You got back not too long ago after a string of shows in the UK, what was the highlight of your trip?

It was so fun to be away! We love to be with each other, that’s always the highlight of going on tour. Making jokes, spending time with other bands and each other, eating new foods. Obviously the shows were fun, we love to play music but probably my personal highlight was going to Hampton Court which is where Henry VIII lived with all of his wives. He had so many wives and he invented divorce? The height of glamour. The ghost of Catherine Howard, his fifth wife, runs down the corridor of the castle towards the secret meeting room, pleading for her life. She got beheaded. Almost all of the people that faint in the castle faint in that corridor :O

In the past you've played alongside some huge names such as Real Estate, Kurt Vile, Best Coast, DIIV, The Chills and very recently with Belle & Sebastian. Are these bands you've looked up too and do you have a favourite memory with any of them you could share?

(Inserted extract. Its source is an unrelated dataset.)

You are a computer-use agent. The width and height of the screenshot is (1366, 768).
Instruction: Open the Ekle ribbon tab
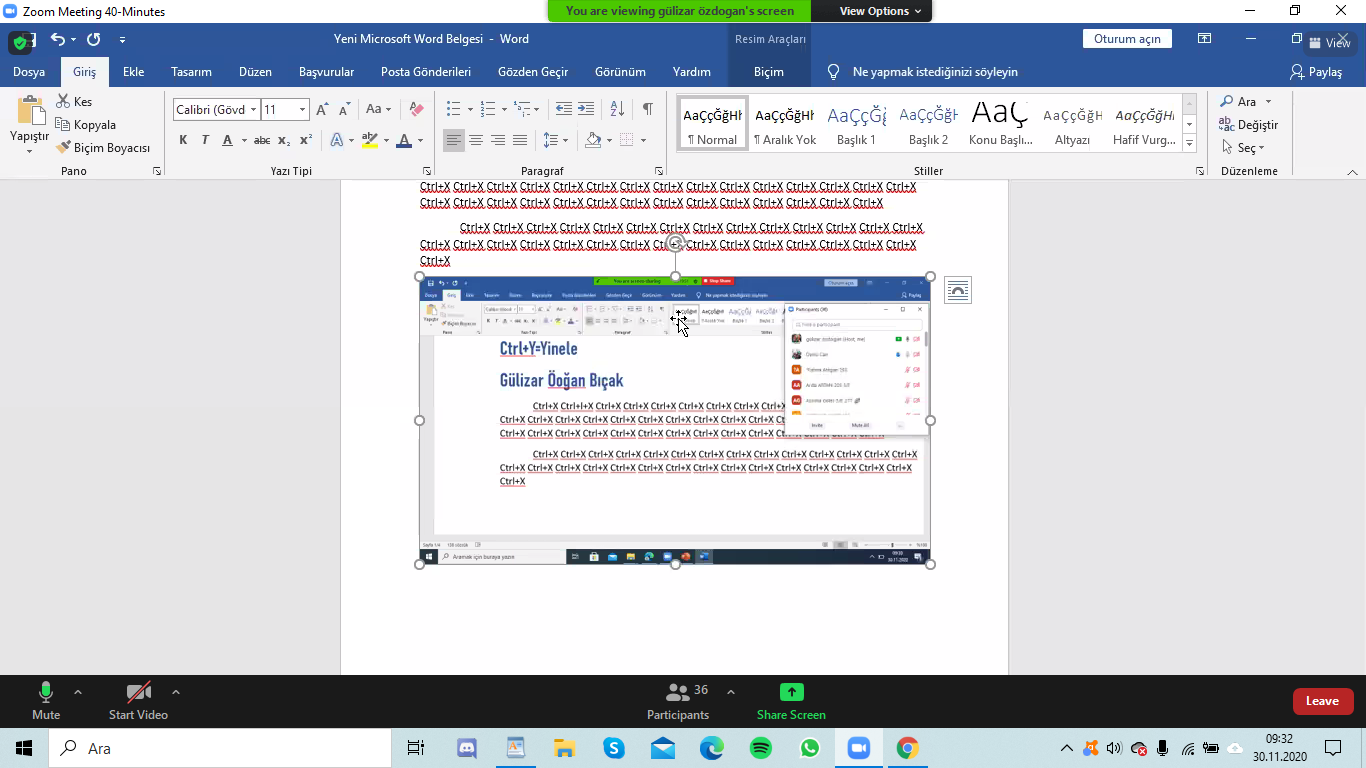click(134, 72)
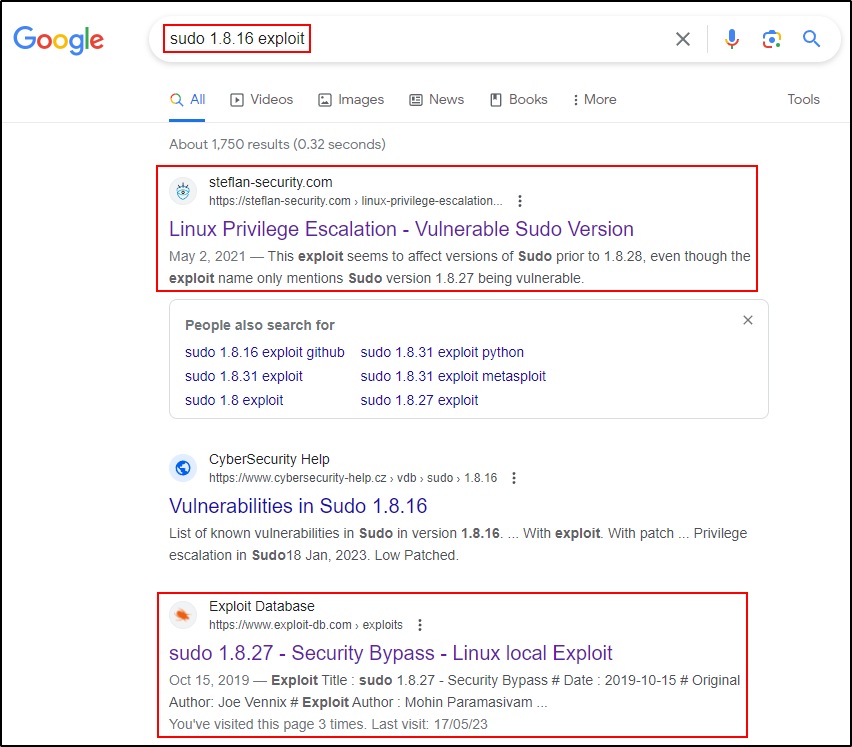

Yes, so exciting to play with bands that you know and love! I think the coolest thing for me is that I went to Golden Plains the year (maybe 2011 or 2010?) that Best Coast and Belle and Sebastian played, and I remember watching them as a little baby and never even considering that we’d be playing alongside them one day… The most recent support with B and S was probably a highlight because Zach and I loved them so much as teens. Also in Melbourne the show was at the Palais and I’d only been there twice before and the first was to see Al Green and the second was to see Brian Wilson, so wow, to tread those hallowed boards?????!!! Honestly though, I probably get more starstruck by local bands that write cool songs, because they are just meant to be your peers, they are just people who you theoretically should be a normal person to but sometimes you love their songs so much it’s hard to do that.

Song 1:

To Cry About

Who it's by:

Mary Margaret O’Hara

When you first got into it:

My friend Pete Baxter who runs Hope St Radio (an internet radio station with lots of great people playing music) told me to listen to Mary Margaret O’Hara after I played a song by The Roches on my show. He thought I’d like her and he was right.

What it means to you:

I listened to it a lot when we were in America this year. Now it’s got a time stamp on it, I’ll always be drawn back to lying in a bed in Austin with 6 band boys around me, trying to create my own personal space.

Why its stuck with you: 

It’s perfectly melancholy. I think it articulates the feeling of missing someone who has moved on very well.